_Task directions_
Write out, word for word, the stretch of the article on ABC's Wall Street comedy pilots that starts with the words "Posted: March 6, 2009" and finishes with "to think otherwise.".

_Excerpted text_
┌────────

Luxe Life

ABC Finds Humor in Wall Street's Collapse

By Kimberly Castro

Posted: March 6, 2009

New York City Mayor Michael Bloomberg sent a grim message earlier this year when he said that 46,000 financial workers might lose their jobs and that Wall Street's losses could total $60 billion to $70 billion by the second quarter of 2010. Adding insult to injury, brokers and bankers are increasingly fleeing the Big Apple and relocating their families and talent to areas such as Virginia, Chicago, and even Asia. This is no laughing matter, of course, but the ABC television network hopes that two new comedy pilots about Wall Street will get Americans to think otherwise.

One untitled pilot stars Kelsey Grammer, who plays a Wall Street millionaire toppled by the financial meltdown. He'll have to start caring for a family that he rarely spent time with during his high-powered career.

└────────

_Recorded information_
┌────────

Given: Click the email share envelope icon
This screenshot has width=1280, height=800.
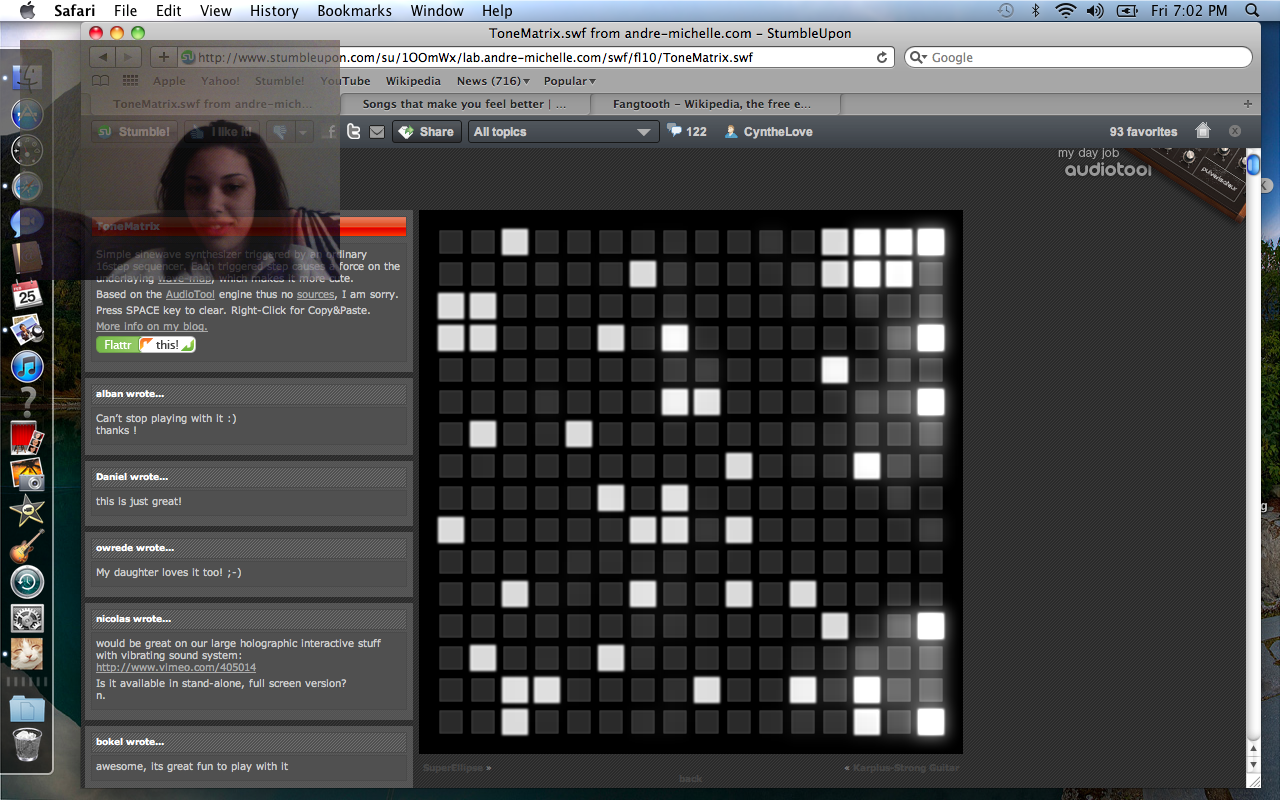Looking at the screenshot, I should [x=377, y=131].
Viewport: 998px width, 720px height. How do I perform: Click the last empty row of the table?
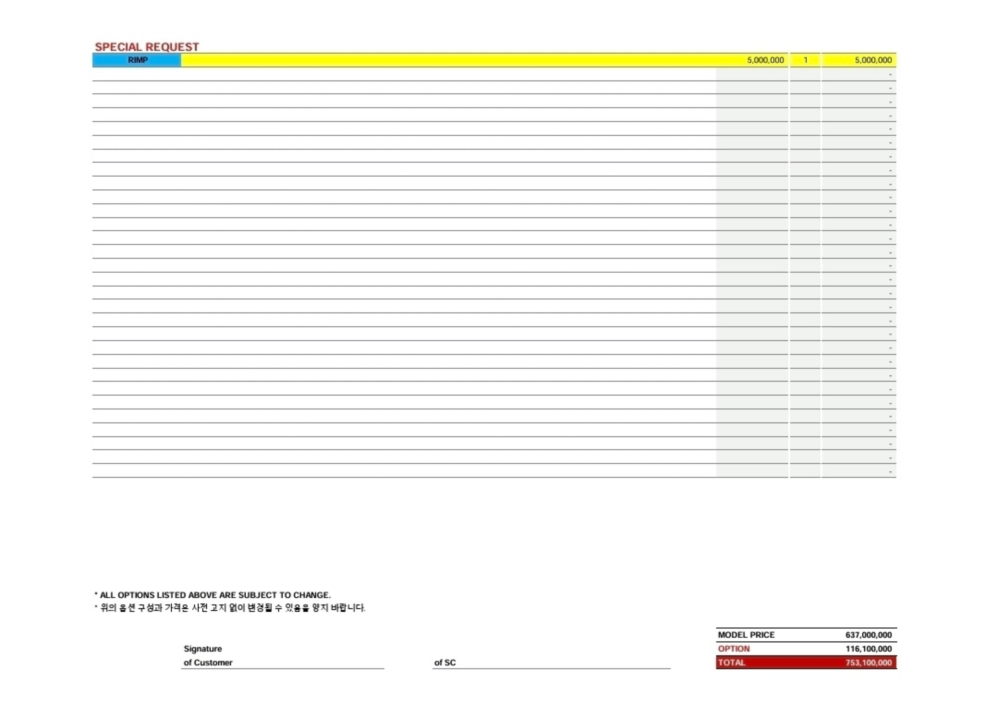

└────────

_Answer to this task_
Posted: March 6, 2009

New York City Mayor Michael Bloomberg sent a grim message earlier this year when he said that 46,000 financial workers might lose their jobs and that Wall Street's losses could total $60 billion to $70 billion by the second quarter of 2010. Adding insult to injury, brokers and bankers are increasingly fleeing the Big Apple and relocating their families and talent to areas such as Virginia, Chicago, and even Asia. This is no laughing matter, of course, but the ABC television network hopes that two new comedy pilots about Wall Street will get Americans to think otherwise.